### Task requirements
Each entry must be given again exactly as it appears, with images excluded.

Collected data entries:
◆ ◆ ◆ ◆

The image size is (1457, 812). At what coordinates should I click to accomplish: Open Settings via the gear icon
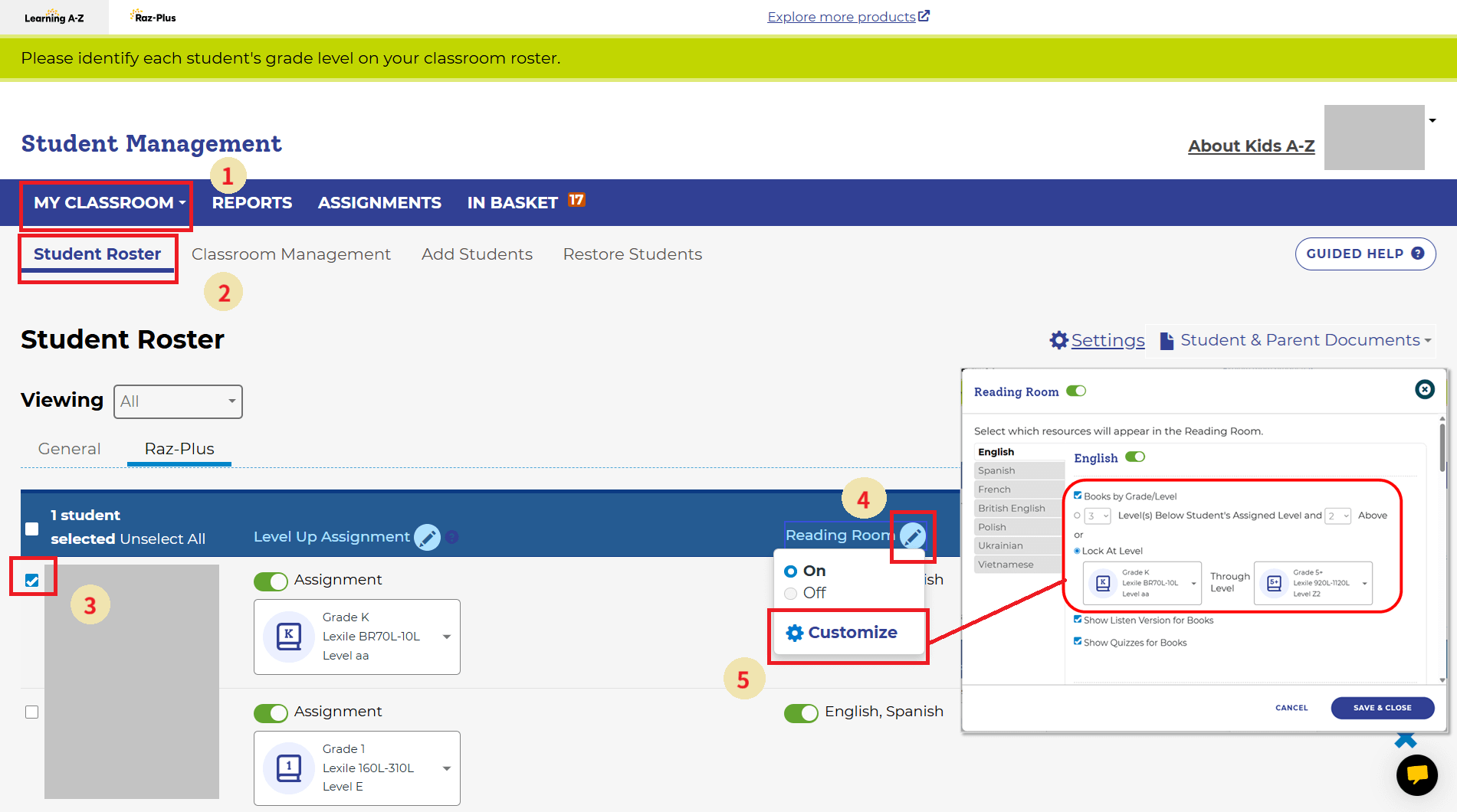coord(1058,340)
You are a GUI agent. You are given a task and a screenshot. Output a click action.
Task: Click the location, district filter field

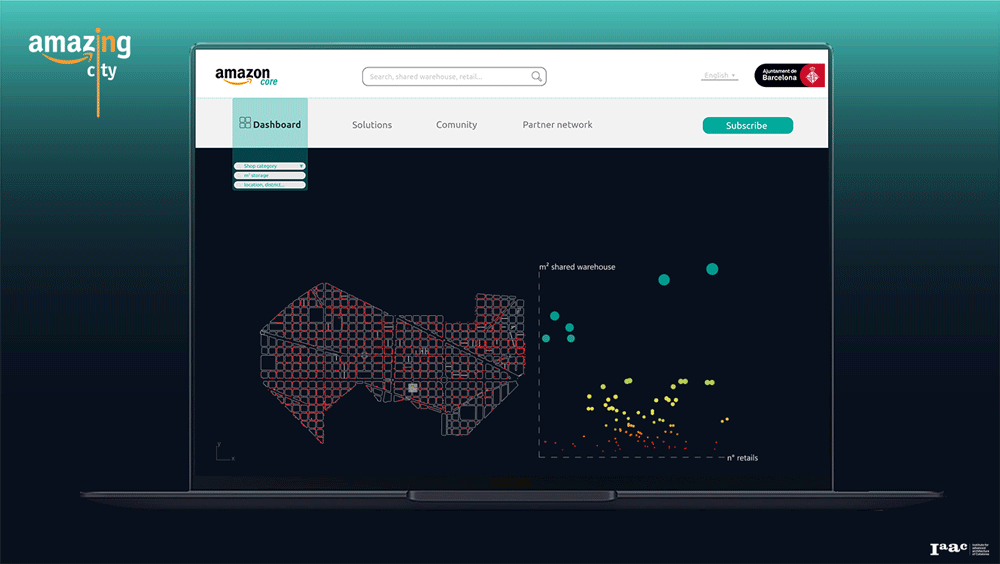(270, 184)
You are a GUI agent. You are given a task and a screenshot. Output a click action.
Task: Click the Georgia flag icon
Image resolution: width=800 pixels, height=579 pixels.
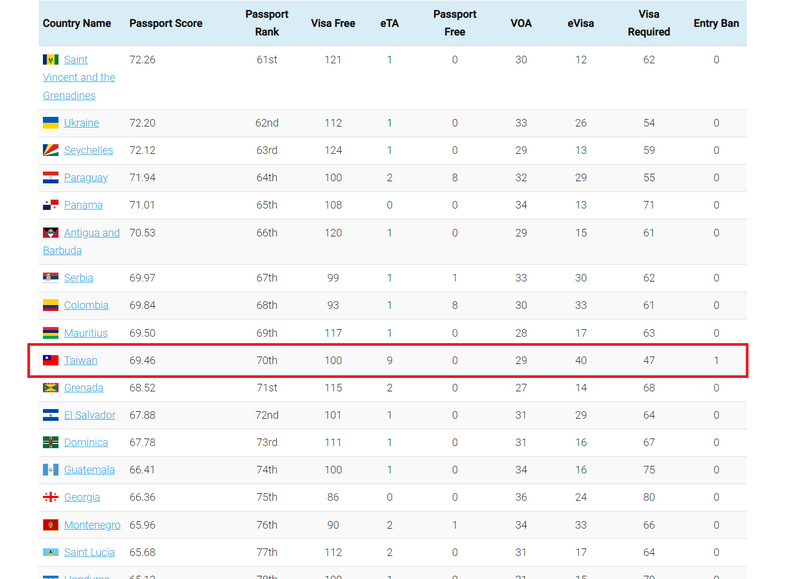coord(50,497)

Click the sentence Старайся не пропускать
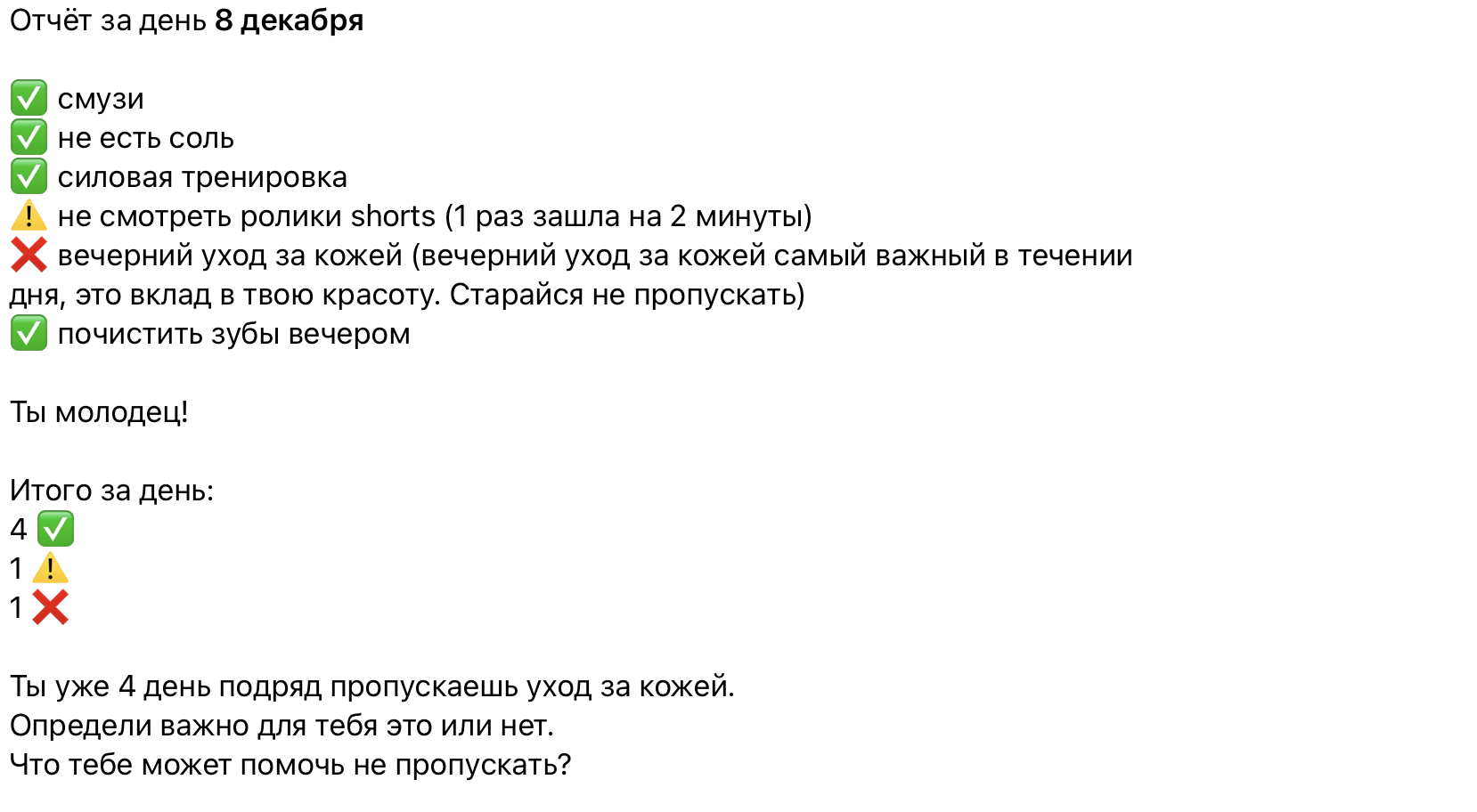(x=626, y=295)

◆ ◆ ◆ ◆

### Written response
The image size is (1457, 812). At what coordinates should I click to accomplish: Open Settings via the gear icon
coord(1058,340)
You are a GUI agent. You are given a task and a screenshot. Output a click action.
Task: Click the location, district filter field

(270, 184)
You are a GUI agent. You are given a task and a screenshot. Output a click action.
Task: Click the Georgia flag icon
Image resolution: width=800 pixels, height=579 pixels.
coord(50,497)

Click the sentence Старайся не пропускать
(x=626, y=295)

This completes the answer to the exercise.